Justo en ese momento, el ascensor sonó, llegando al nivel del sótano. Las puertas se abrieron para revelar un estacionamiento poco iluminado.
Taylor empujó a Lauren fuera del ascensor. Lauren luchaba frenéticamente, "¿A dónde me llevas? Déjame ir; necesito ver a Felix."
Taylor, enfurecida por la resistencia de Lauren, la abofeteó fuertemente en la cara, haciendo que la sangre brotara instantáneamente de la comisura de su boca.
"¡Mujerzuela, deja de desperdiciar tu energía! Ahora que estás en mis manos, nunca escaparás."
Mientras hablaba, tiró del cabello de Lauren, inclinando su cabeza hacia atrás, y continuó su diatriba venenosamente.
"Ese perro, Felix, me hizo comer pastel todos los días hace seis meses, lo que me hizo subir de peso. No podía perderlo por más que lo intentara, e incluso desarrollé diabetes. Hizo mi vida miserable, así que le haré sentir el dolor de perder a la mujer que ama."
La risa de Taylor era enloquecida, "Y esa desgraciada Mia, ¿se preocupa tanto por ti, verdad? Imagina lo devastada que estará cuando se entere de que estás desaparecida. Pensar en su dolor me hace tan feliz—jajaja—"
Empujó a Lauren frente a un coche y abrió la puerta.
Lauren vio a la persona sentada dentro, y su odio se solidificó.

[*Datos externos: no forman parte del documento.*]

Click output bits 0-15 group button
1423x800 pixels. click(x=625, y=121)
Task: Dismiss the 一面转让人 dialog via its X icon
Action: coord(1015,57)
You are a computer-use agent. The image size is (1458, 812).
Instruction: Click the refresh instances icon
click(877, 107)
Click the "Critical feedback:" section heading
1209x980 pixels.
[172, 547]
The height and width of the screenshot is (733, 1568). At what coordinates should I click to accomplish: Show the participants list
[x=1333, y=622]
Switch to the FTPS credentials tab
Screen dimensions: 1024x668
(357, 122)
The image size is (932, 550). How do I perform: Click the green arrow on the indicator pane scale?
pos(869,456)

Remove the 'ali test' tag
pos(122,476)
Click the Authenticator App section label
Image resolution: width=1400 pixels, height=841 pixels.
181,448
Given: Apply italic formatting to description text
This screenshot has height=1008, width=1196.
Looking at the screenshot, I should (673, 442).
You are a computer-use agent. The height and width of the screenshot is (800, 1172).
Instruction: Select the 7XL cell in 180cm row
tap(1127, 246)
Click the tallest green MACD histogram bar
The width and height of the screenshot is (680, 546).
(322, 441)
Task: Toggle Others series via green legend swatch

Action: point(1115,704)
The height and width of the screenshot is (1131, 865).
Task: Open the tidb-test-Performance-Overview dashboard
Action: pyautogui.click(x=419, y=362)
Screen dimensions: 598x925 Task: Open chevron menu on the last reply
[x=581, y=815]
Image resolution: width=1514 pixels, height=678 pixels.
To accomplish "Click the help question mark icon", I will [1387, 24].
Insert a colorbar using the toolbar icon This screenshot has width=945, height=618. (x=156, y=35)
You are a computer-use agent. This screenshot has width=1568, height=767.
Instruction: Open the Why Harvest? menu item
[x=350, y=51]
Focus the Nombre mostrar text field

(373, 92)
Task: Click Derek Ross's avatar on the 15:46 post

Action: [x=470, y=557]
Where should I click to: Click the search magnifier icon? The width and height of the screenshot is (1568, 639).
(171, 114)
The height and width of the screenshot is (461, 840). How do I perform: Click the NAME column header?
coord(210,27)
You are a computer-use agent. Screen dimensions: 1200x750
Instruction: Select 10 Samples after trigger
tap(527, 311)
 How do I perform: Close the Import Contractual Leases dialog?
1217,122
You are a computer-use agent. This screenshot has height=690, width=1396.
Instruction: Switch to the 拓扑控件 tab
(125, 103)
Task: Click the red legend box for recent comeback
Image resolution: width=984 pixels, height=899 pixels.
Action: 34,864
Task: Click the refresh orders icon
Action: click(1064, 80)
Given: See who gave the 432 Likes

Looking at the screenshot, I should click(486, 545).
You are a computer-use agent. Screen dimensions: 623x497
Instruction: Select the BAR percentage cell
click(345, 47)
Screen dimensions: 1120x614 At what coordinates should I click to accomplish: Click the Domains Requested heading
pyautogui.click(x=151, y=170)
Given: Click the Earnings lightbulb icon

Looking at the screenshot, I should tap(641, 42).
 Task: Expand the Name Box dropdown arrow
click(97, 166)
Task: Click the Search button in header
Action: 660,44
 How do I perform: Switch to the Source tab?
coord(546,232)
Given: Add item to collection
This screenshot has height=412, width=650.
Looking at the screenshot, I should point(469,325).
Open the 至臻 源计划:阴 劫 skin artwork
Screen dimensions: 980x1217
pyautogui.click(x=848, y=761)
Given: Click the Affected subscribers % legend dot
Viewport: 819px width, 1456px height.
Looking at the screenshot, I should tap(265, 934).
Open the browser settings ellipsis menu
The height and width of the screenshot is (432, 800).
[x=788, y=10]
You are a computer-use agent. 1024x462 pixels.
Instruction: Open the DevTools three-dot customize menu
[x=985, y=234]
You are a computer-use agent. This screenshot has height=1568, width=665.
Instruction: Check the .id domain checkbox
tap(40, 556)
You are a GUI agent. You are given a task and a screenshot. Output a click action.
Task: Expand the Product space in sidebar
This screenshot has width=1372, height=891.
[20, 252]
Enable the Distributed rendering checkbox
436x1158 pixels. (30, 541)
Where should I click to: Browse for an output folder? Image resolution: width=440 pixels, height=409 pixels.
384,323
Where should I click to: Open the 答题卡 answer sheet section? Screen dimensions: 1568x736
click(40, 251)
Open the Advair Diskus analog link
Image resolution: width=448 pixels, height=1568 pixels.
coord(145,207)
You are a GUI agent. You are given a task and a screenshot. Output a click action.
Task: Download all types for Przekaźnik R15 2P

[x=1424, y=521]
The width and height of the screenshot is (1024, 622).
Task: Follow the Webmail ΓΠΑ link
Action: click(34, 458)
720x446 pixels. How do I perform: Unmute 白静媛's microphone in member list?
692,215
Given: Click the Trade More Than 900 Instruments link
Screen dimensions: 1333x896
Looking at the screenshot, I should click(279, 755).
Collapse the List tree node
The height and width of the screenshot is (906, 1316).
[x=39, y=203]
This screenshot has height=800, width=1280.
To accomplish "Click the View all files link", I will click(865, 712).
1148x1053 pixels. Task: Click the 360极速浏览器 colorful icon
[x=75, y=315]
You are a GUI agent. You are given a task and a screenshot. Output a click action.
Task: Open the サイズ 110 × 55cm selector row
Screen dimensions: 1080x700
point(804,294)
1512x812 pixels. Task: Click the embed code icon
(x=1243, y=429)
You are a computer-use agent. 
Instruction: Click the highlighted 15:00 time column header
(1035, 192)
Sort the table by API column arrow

Sus ojos parecían lanzar llamas mientras apretaba los dientes, "Lucas, ¿planeaste todo esto con Taylor?"
Lucas, enfrentando la mirada llena de odio de Lauren, entró en pánico momentáneamente.
Pero rápidamente recuperó la compostura, poniendo una sonrisa hipócrita.
Se acercó, extendiendo la mano para acariciar el rostro de Lauren, pero ella apartó la cabeza con disgusto.
Lucas no se molestó; continuó sonriendo a Lauren. "Laurie, estamos destinados a estar juntos. Felix es tan rico; ¿por qué se preocuparía por ti? Solo está jugando con tus emociones. Eres solo un juguete para él."
Hizo una pausa, su tono sincero, "Créeme, si estás conmigo, me aseguraré de que seas feliz."
Lauren se burló, "Lucas, eres completamente desvergonzado."
A Taylor no le interesaba perder más palabras con Lauren, arrastrándola bruscamente al coche.